Rebecca Kiesling, who found out at the age of 18, that she herself was conceived in rape, has the following terse words to say to all those who hold a "rape exception" regarding abortion:
"And for those who make the rape exception, some blame rests on you as well. After all, once you make a rape exception, you now have to set a standard in order to determine whether a claim of rape is legitimate so that the government will not be defrauded when a woman wants to receive Medicaid funding to abort her child - as in the Hyde Amendment exceptions. Rape exceptions put the government in this position - whether they require a police report, social service agency report, or a doctor's certification that he's satisfied that the woman's claim of rape is legitimate."
Rebecca is now co-founder and board member of a newly-formed 501 (c) (3), Hope After Rape Conception, whose mission is to assist rape survivor mothers and their children, by seeking to ensure that they are protected by law from the rapist having any parental rights. They plan to post model guidelines for States so that rape survivor mothers will not be cut off from receiving state aid, since federal and state laws require that a mother cooperate with local child support enforcement by naming the father. This can quite naturally cause difficulty to rape victims who might be unable to do so, or are simply apprehensive about naming him because it could open the door for him to know about their child, and be able to exercise parental rights. Part of the board member's plans will be to craft model guidelines ... part of which will require the difficult task of recommending standards for states to set determinations on whether a claim of rape is actually "legitimate". Ooooops! Did we really use that term?
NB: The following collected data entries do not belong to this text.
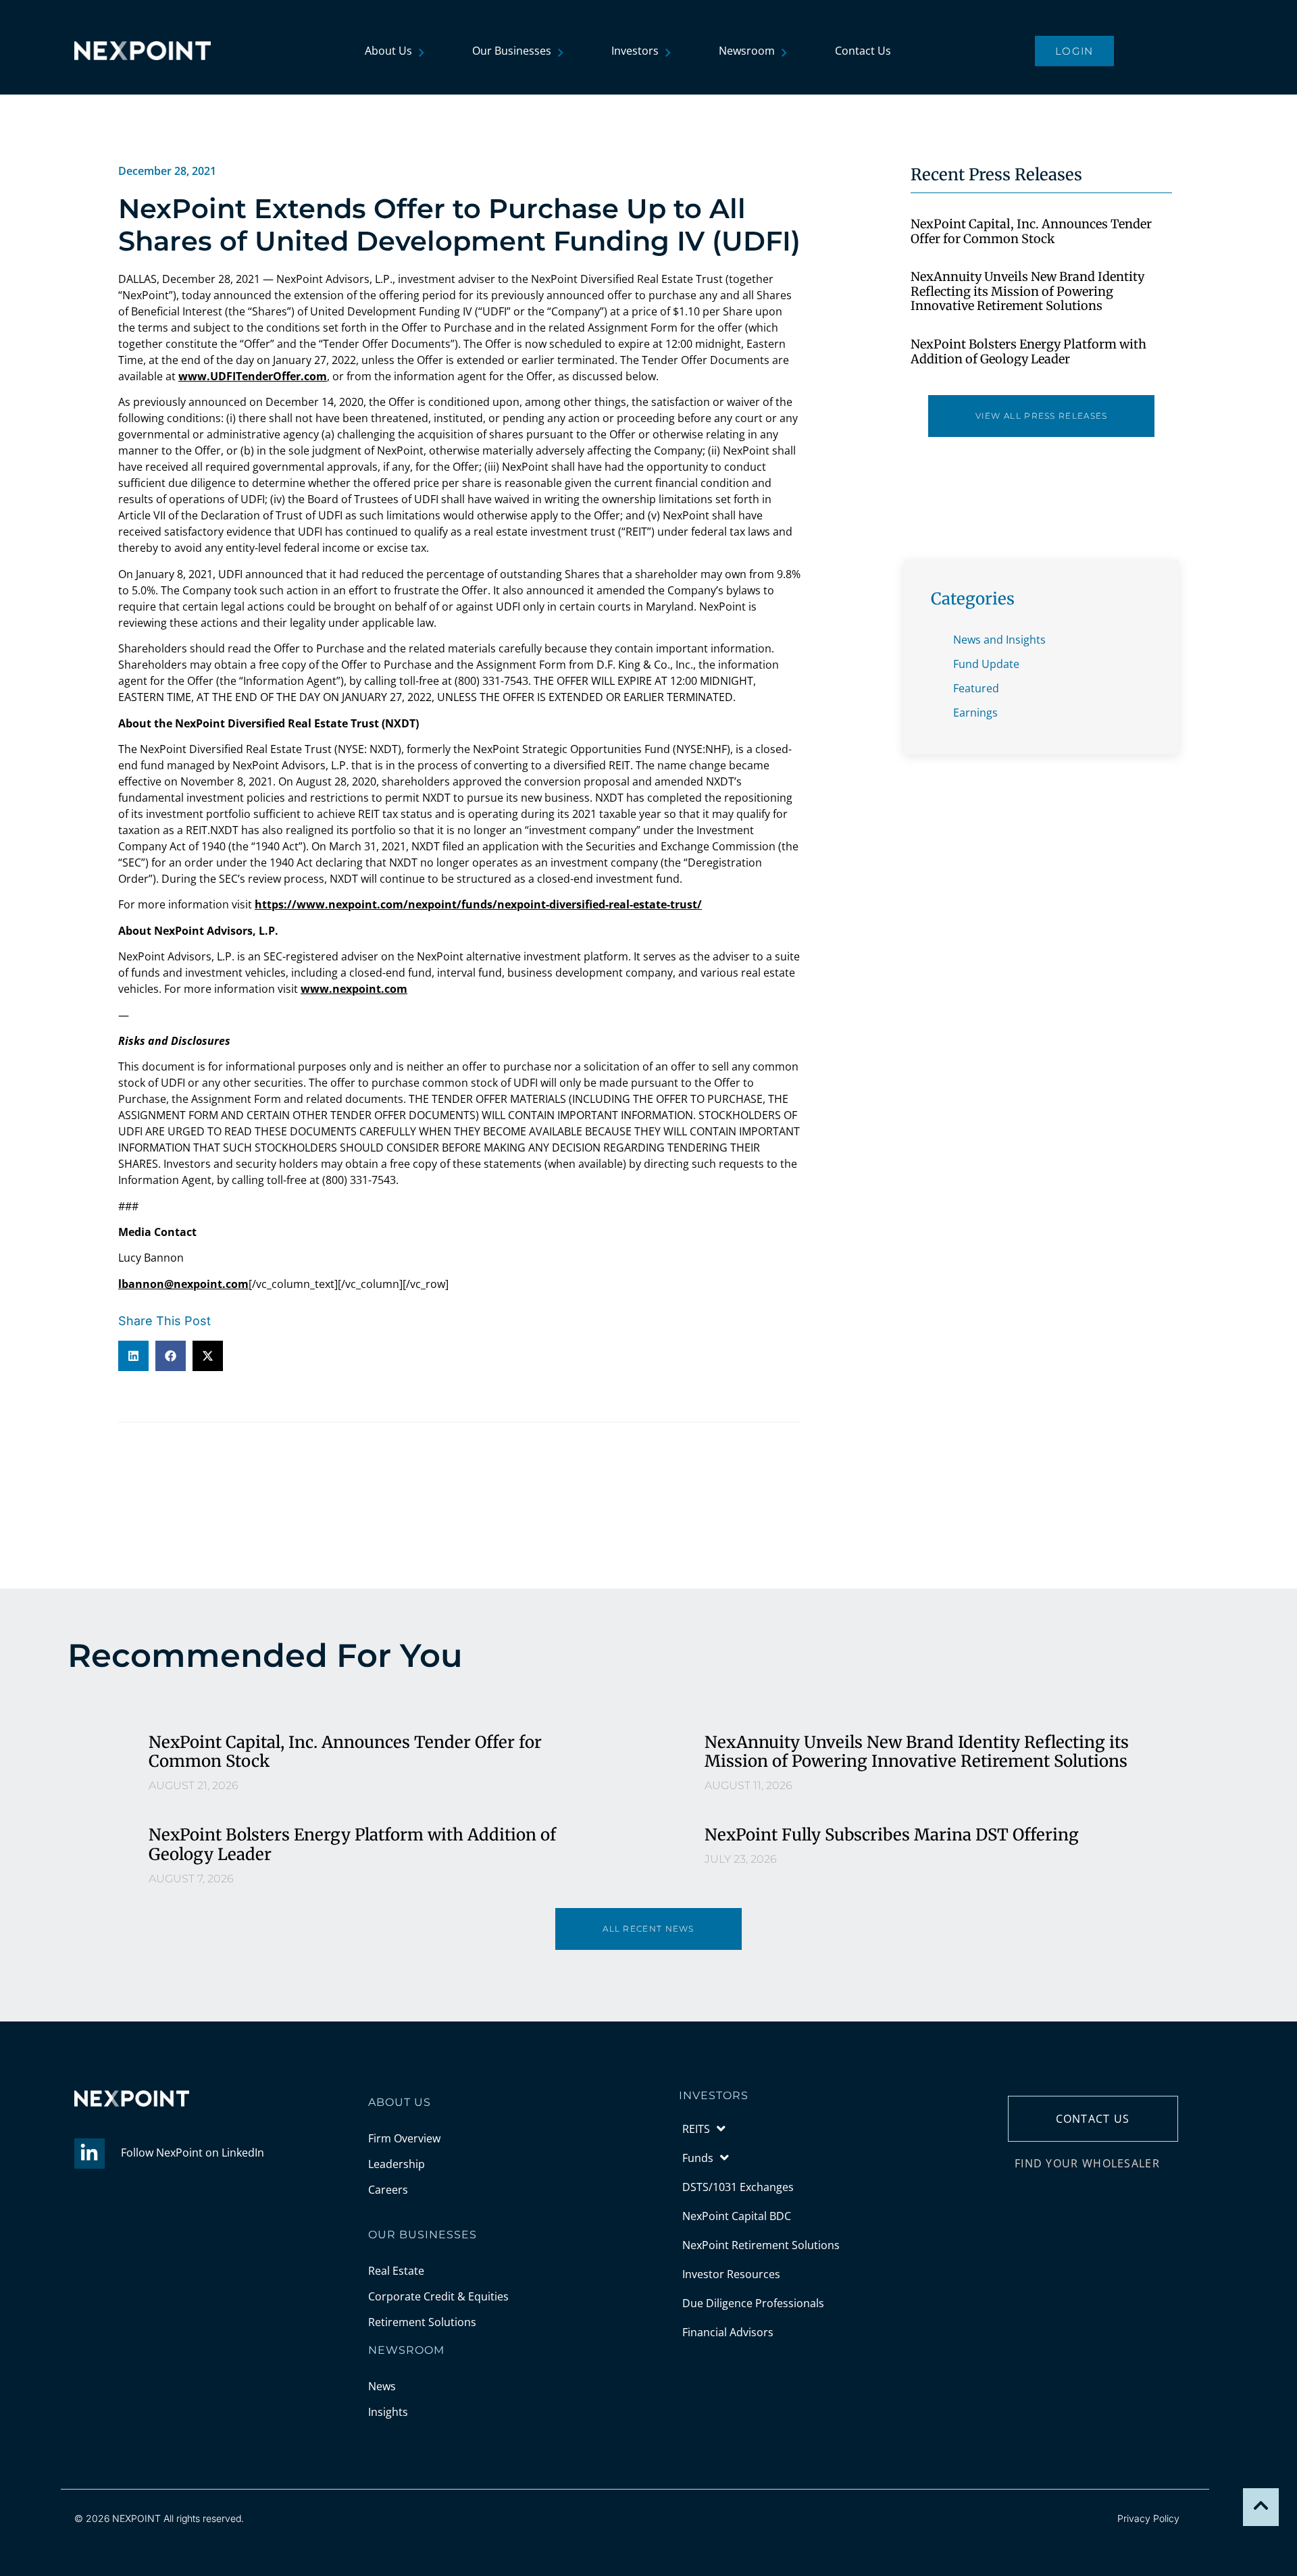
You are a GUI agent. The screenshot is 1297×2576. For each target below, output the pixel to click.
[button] (133, 1356)
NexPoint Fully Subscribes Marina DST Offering (892, 1834)
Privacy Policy (1148, 2518)
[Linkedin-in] (89, 2153)
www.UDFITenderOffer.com (252, 376)
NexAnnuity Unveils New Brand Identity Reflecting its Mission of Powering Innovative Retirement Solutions (1027, 291)
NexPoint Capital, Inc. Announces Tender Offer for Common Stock (1031, 231)
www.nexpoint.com (354, 988)
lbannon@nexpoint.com (183, 1284)
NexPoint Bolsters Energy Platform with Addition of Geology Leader (1028, 351)
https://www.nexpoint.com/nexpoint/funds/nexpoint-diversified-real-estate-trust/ (478, 904)
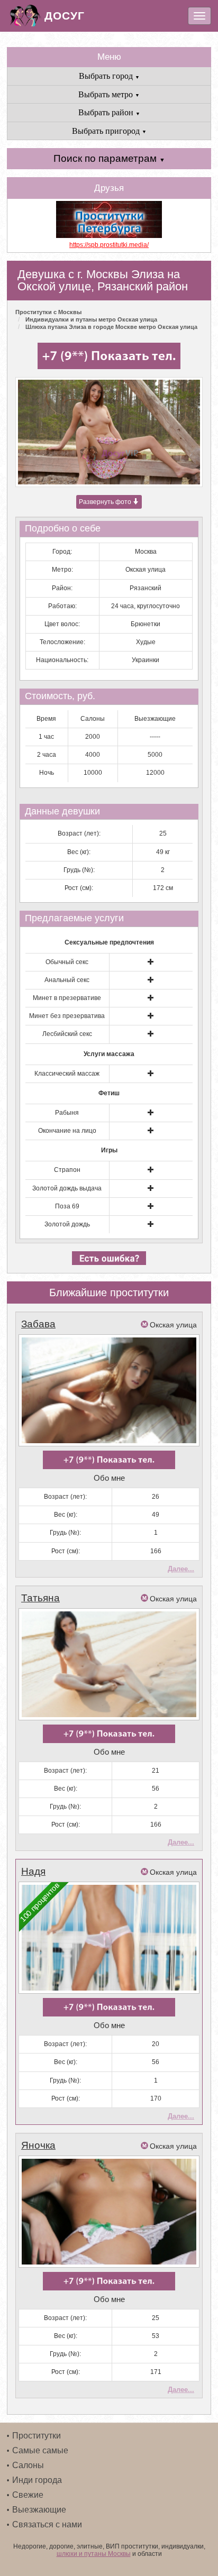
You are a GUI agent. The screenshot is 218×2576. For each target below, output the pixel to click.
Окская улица (145, 569)
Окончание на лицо (67, 1130)
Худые (146, 642)
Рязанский (145, 588)
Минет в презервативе (67, 998)
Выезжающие (39, 2509)
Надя (33, 1871)
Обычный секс (67, 962)
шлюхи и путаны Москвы (94, 2553)
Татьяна (40, 1597)
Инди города (37, 2480)
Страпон (67, 1170)
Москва (146, 551)
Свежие (27, 2494)
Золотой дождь (67, 1224)
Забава (38, 1324)
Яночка (38, 2145)
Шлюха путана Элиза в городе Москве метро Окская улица (111, 327)
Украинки (145, 660)
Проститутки (36, 2435)
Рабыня (67, 1112)
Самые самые (40, 2450)
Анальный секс (66, 980)
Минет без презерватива (67, 1016)
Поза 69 (67, 1206)
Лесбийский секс (67, 1034)
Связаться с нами (47, 2524)
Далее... (181, 1569)
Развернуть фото (106, 502)
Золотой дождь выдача (67, 1188)
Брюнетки (145, 624)
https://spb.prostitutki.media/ (109, 245)
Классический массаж (66, 1073)
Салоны (28, 2465)
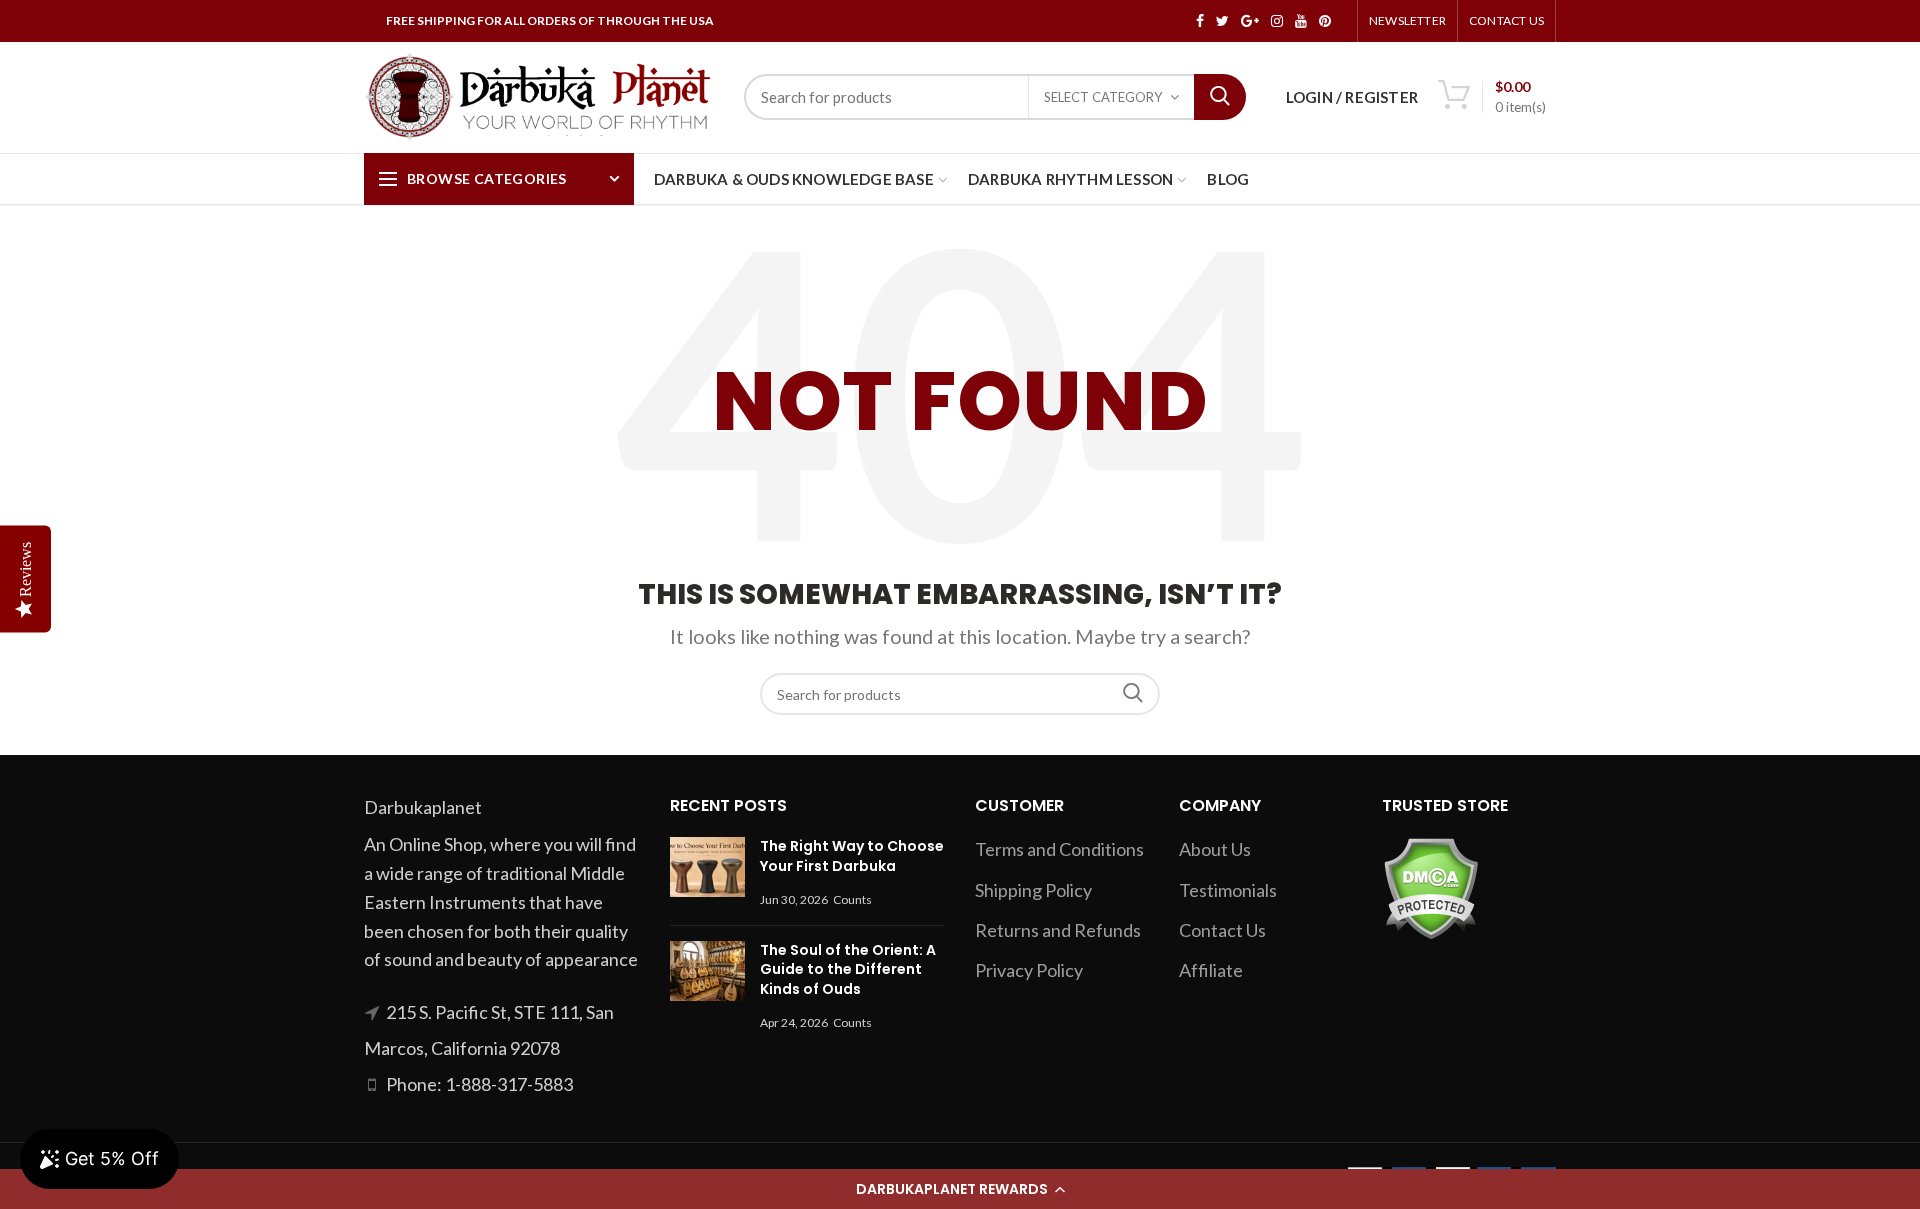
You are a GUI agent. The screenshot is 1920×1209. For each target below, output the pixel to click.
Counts (852, 899)
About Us (1215, 849)
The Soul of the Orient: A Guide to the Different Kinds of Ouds (848, 969)
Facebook (1200, 21)
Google (1250, 21)
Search (1220, 97)
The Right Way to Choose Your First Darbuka (852, 856)
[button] (960, 1189)
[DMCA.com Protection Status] (1430, 887)
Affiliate (1211, 970)
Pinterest (1325, 21)
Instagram (1277, 21)
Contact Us (1506, 20)
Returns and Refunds (1058, 930)
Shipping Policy (1033, 890)
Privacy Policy (1029, 970)
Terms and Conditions (1059, 849)
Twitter (1222, 21)
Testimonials (1228, 890)
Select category (1103, 97)
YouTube (1301, 21)
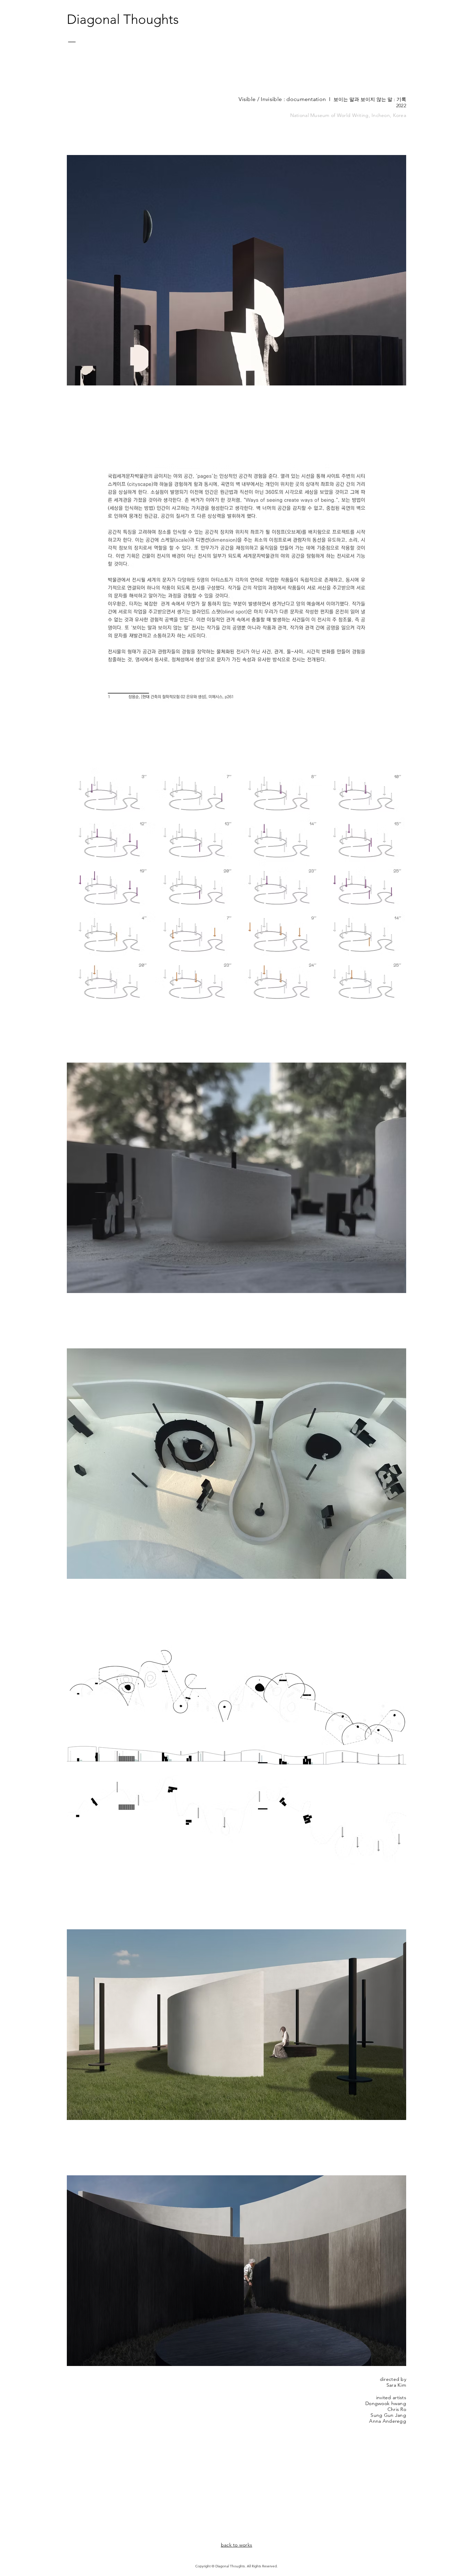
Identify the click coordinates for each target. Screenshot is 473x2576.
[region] (87, 54)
And let's take another look at the "rape incest" exception, by reviewing a few statistics. Here are excerpts from a letter composed by Illinois Citizens for Life - "Dear Legislator", "A recent study found that of "192 women who had become pregnant through sexual assault, 164 had been victims of rape, while 28 were victims of incest. Of those 69% victims, 29 % had abortions, and 1.5% had miscarriages. Out of the 56 women who had abortions, 88% of those women "explicitly regretted their abortions and stated that it had been the wrong solution to their pregnancies." Of the letters and testimonies from the 133 women who carried to term, over 80% explicitly expressed happiness that they had chosen to give birth to their child. One major study found that 75 to 85 % of women pregnant from rape chose against abortion. That study's author, Dr. Sandra Mahkorn, "Pregnancy and Sexual Assault" The Psychological Aspects of abortion - 1979) stated: "This evidence alone should cause people to pause and reflect on the presumption that abortion is wanted or even best for sexual assault victims."
As to the Congressman's other ill-fated remark, that "women's bodies have a way of shutting down from the trauma of rape and rarely become pregnant, " Mr. Akin was in his own clumsy way simply saying what medicine has known for decades, that pregnancy from rape is rare, with statistics on rape induced pregnancy ranging from less than 1% to 5%. And there actually have been studies which suggest that psychic trauma can actually stop ovulation. In Dr. & Mrs. Willke's book, Abortion Questions & Answers - Love them both, (page 261) they write: "Finally, we must factor in one of the most important reasons why a rape victim rarely gets pregnant, and this is psychic trauma. Every woman is aware that stress and emotional factors can alter her menstrual cycle ... There's no greater emotional trauma that can be experienced by a woman than an assault rape. This can radically upset her possibility of ovulation."
So what is really at issue here? Is it the Congressman's use of words? Or is it the pro-abortion crowd jumping on anything they can find to try and justify what cannot be justified.